Lata 60. Małe amerykańskie miasteczko. Eileen ma 24 lata, przerwała studia, żeby opiekować się umierającą matką, w efekcie wylądowała jako sekretarka w poprawczaku dla “trudnych” chłopców i jako opiekunka starzejącego się ojca. I jak do tej pory wygląda, że nie jest to wymarzona egzystencja, tak im głębiej wchodzi się we wspomnienia 70-letniej Eileen, tym bardziej dramatyczna staje się sytuacja. Ojciec dziewczyny, były policjant, jest alkoholikiem i przemocowcem, wspieranym przez byłych kolegów. Córka służy do przywożenia alkoholu i reagowania w sytuacjach, kiedy ojciec jest niebezpieczny. Oboje żyją w skrajnym ubóstwie i brudzie, bo nikt nie sprząta ani nie naprawia niczego. Eileen uważa się za brzydką, więc na wszelkie sposoby karze się, niszcząc i zaniedbując swoje ciało; tak ją ukształtowała równie przemocowa i toksyczna matka.
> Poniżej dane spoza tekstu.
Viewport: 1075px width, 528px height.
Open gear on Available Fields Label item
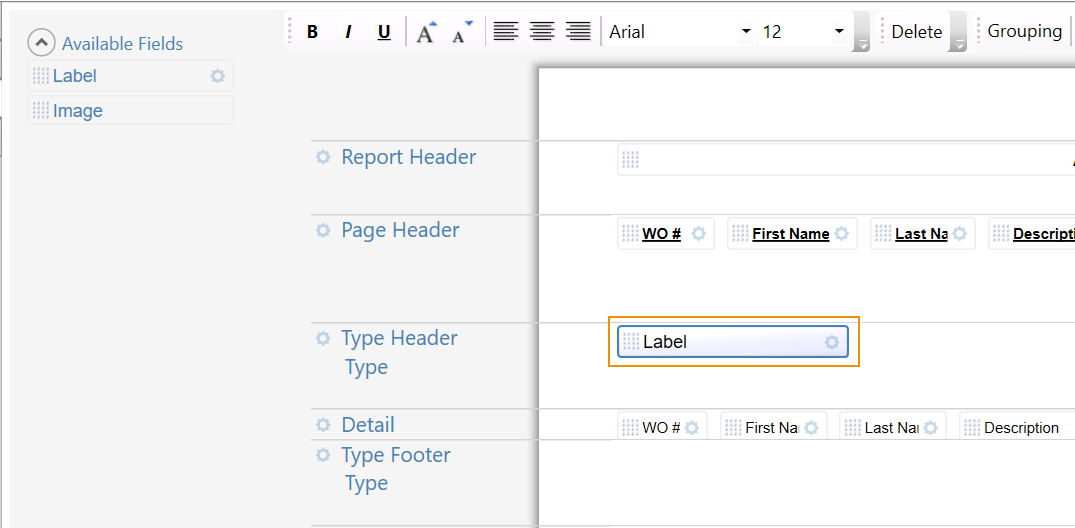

W pracy, która raczej nie jest placówką oświatową, a zwyczajnym brutalnym więzieniem, narratorka raczej odwraca wzrok, skupiając się na symulowaniu pracy. Platonicznie marzy o swoim koledze z pracy i że ucieknie z domu, ale na marzeniach się wszystko kończy. Aż do momentu, kiedy w placówce pojawia się Rebecca, piękna i elegancka, i - ku zdziwieniu Eileen - chce się z nią zaprzyjaźnić. I już wiadomo, że to Rebecca jest katalizatorem zmian w życiu Eileen, chociaż do ostatniej chwili nie da się przewidzieć, jakiego typu będą to zmiany.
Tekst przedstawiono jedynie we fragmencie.